◆ Your assignment:
Begin at the line below that has "You are a computer-use agent. 331x152 pixels.". Stop after the line that has "Task: Click the", repeating each line exactly and leaving out the pictures.

◆ Raw data:
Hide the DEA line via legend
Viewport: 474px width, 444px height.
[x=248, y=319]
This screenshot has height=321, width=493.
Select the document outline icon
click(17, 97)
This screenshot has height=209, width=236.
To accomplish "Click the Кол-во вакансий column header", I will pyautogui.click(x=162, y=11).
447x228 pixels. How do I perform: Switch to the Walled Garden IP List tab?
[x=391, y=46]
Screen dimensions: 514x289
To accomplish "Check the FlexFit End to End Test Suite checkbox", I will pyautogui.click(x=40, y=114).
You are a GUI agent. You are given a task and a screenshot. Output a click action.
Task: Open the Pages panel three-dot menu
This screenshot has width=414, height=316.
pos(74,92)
---
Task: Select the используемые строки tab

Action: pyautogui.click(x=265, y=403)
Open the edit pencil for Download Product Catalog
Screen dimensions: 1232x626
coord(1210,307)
---
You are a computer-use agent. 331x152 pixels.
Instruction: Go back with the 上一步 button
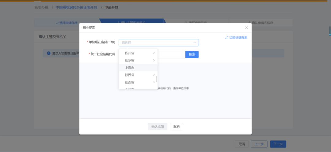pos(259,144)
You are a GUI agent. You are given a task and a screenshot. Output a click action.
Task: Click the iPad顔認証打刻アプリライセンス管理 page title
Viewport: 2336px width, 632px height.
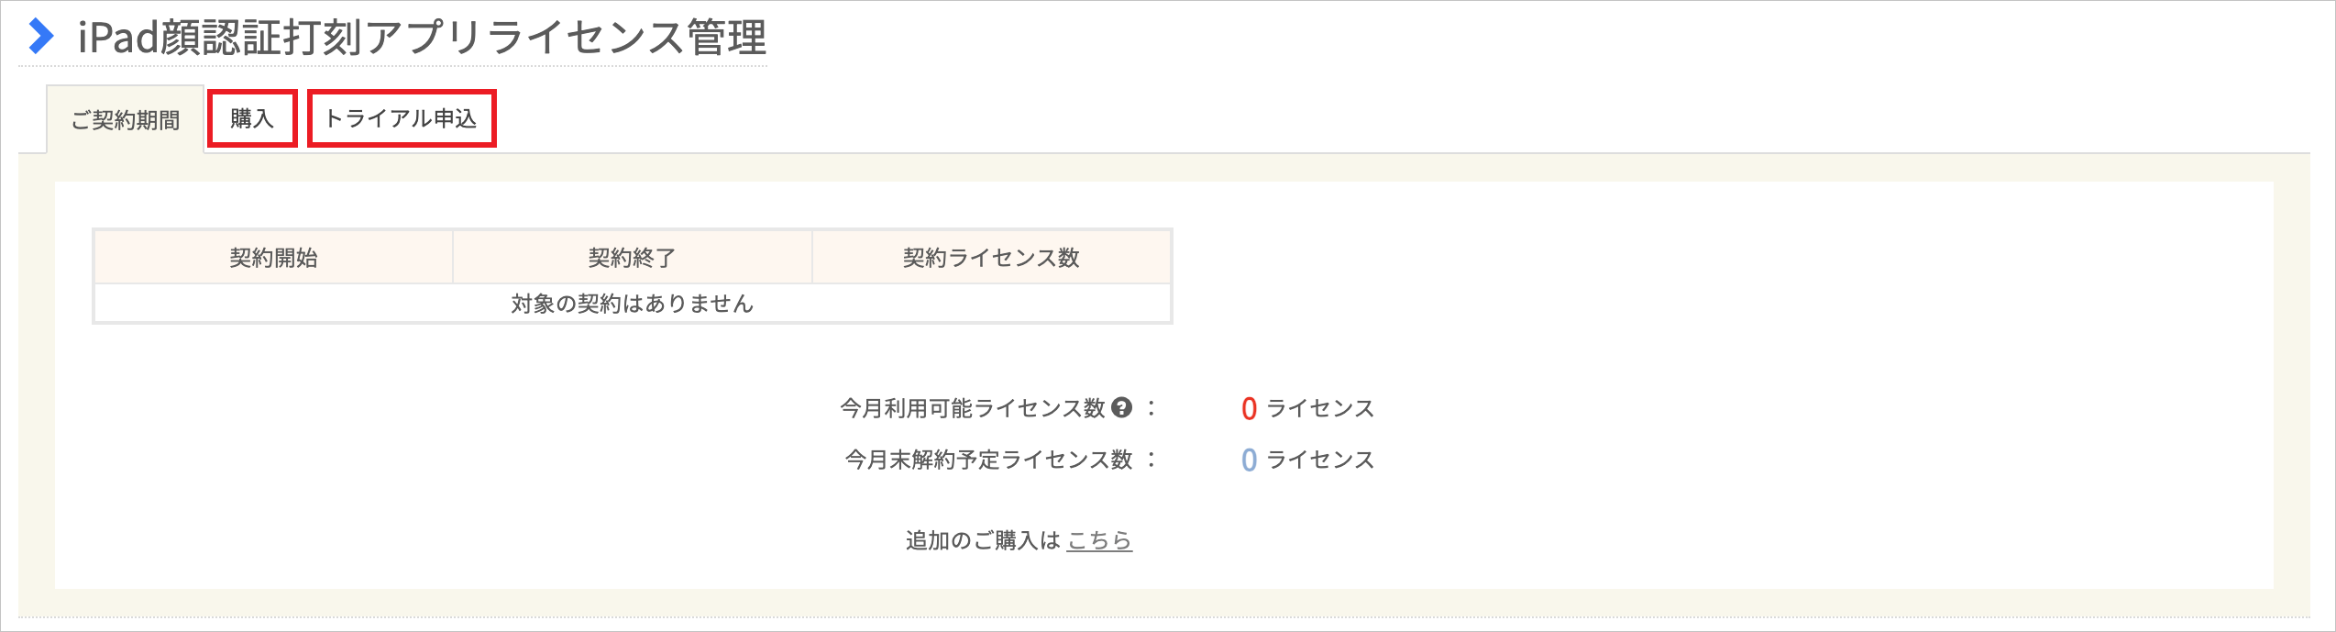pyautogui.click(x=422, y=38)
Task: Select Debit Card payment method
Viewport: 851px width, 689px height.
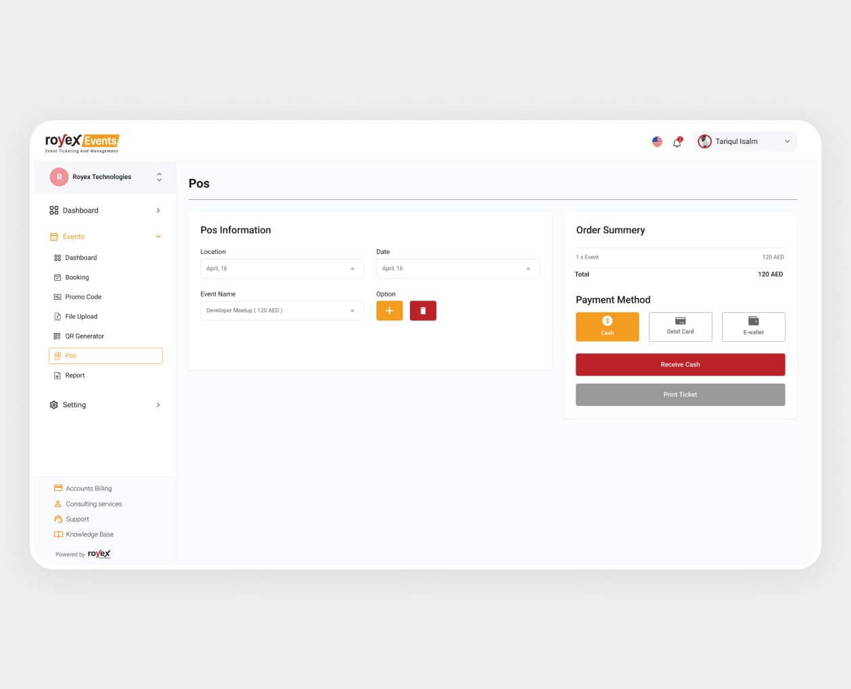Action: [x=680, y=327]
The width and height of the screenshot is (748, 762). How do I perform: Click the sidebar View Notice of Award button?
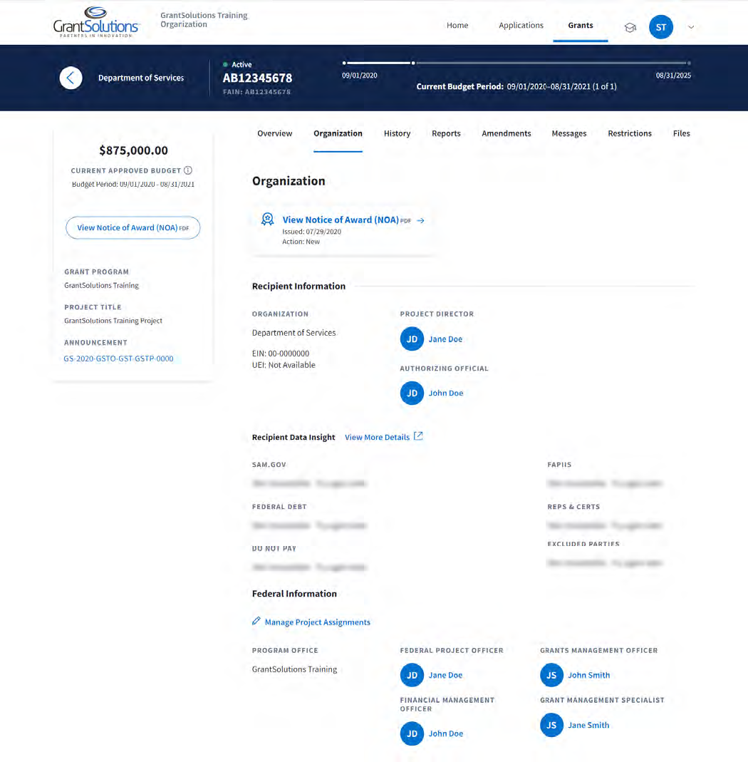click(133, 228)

◆ Exercise answer:
You are a computer-use agent. 331x152 pixels.
Instruction: Go back with the 上一步 button
pos(259,144)
You are a GUI agent. You are given a task and a screenshot. Output a click action.
Task: Click the iPad顔認証打刻アプリライセンス管理 page title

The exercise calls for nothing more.